И опять незадача: наделают за день мастера гипсовых пионеров и физкультурниц, а утром приходят в мастерскую – одни черепки на полу крепко запертой часовни…

Никакими угрозами, никакими репрессиями не могли власти убить народную любовь к блаженной Ксении.

Сохранились воспоминания священника Павла Груздева, посетившего тогда часовню. Он как раз в те годы вышел из тюрьмы и начал свое священническое служение.
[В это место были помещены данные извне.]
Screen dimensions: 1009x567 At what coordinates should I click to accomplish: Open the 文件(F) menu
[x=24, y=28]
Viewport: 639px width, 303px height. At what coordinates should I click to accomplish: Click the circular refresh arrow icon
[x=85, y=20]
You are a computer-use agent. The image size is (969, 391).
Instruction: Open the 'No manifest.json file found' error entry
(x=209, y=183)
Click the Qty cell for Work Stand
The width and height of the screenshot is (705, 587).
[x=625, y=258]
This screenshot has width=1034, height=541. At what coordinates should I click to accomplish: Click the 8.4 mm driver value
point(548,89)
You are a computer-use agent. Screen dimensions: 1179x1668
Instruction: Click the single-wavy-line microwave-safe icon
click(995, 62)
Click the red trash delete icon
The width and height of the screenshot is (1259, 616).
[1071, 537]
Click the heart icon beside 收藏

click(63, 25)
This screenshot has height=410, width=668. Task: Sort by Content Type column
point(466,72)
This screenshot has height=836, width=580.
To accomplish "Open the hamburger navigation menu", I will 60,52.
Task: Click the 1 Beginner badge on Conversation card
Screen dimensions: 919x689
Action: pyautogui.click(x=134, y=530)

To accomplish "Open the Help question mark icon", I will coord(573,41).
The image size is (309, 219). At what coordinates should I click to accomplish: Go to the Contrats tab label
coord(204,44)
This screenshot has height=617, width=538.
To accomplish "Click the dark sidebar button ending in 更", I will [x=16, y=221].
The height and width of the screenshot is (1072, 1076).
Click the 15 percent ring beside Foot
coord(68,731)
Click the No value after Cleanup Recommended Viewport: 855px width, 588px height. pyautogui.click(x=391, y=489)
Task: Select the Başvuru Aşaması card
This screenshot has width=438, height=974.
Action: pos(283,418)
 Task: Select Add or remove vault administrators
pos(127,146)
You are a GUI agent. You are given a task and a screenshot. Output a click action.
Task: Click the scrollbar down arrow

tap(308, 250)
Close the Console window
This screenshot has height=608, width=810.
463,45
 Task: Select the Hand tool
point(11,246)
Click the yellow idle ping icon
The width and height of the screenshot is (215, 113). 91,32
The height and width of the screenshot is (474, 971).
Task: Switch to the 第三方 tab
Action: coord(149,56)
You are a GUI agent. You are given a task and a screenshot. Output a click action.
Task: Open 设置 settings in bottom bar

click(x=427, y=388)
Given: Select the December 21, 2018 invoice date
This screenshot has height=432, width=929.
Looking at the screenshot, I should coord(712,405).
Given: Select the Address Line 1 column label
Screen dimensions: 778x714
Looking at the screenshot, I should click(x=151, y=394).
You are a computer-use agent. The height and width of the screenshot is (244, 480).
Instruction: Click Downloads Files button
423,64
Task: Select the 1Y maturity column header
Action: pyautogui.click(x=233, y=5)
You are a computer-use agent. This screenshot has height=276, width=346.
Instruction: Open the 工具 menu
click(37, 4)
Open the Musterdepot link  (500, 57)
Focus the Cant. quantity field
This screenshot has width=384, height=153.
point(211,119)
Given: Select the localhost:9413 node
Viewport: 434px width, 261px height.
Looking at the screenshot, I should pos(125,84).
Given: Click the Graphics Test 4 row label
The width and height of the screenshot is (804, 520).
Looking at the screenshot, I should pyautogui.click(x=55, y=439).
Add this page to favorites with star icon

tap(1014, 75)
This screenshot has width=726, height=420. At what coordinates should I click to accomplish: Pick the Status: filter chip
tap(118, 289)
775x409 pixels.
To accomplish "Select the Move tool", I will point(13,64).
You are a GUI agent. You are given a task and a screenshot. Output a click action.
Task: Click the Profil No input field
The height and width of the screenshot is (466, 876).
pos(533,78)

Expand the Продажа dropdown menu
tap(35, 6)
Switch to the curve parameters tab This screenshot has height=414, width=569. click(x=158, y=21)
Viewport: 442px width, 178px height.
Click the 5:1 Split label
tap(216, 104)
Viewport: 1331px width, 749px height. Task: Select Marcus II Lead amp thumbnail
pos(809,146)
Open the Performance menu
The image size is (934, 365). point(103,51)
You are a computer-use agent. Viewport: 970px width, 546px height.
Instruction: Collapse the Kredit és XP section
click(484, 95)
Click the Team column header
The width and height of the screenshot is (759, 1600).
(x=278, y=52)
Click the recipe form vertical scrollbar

Внешне начало этого служения и само служение ничем не напоминало «странствия» Ксении блаженной, но аскетическое самоyничижение и презрение к нормам общественного поведения явно присутствовало в нем.

– А как вы относитесь к Ленину? – коварно спрашивали у нового настоятеля Верхне-Никульского храма.

– Спасибо Ленину, – крестясь на столб с электропроводами, отвечал отец Павел. – Он свет дал.

Часто, приехав с проверкой в Троицкий храм, начальство с удивлением наблюдало вместо священника убогого старика, одетого в сатиновую рубаху, с закатанной до колен штаниной, который вместо того, чтобы с почтением и боязнью встретить официальных гостей, сновал мимо них туда-сюда с полными ведрами всяких нечистот – то туалет по своему обыкновению чистил, то помои выносил…

Чаще всего уполномоченным так и не удавалось поговорить с отцом Павлом, да и как говорить с человеком, который туалет чистит?

Понятно, что юродствовал отец Павел поневоле. «Если я юродствовать не буду, так меня опять посадят», – признавался он, но как-то уж очень здорово это у него получалось.

И вот так и вышло, что отец Павел оказался в числе немногих священников, которым удалось и в те лихие годы хрущевских гонений на русскую православную церковь отслужить панихиду на могиле блаженной Ксении.

Отец Павел снял тогда сапоги, завязал их веревочкой, надел на шею на шнурке консервную банку, положил туда пятак и начал служить панихиду.

Один человек подошел, второй, собралась небольшая группа, стали подпевать: «Аллилуйя, аллилуйя, аллилуйя! Слава Тебе, Боже…»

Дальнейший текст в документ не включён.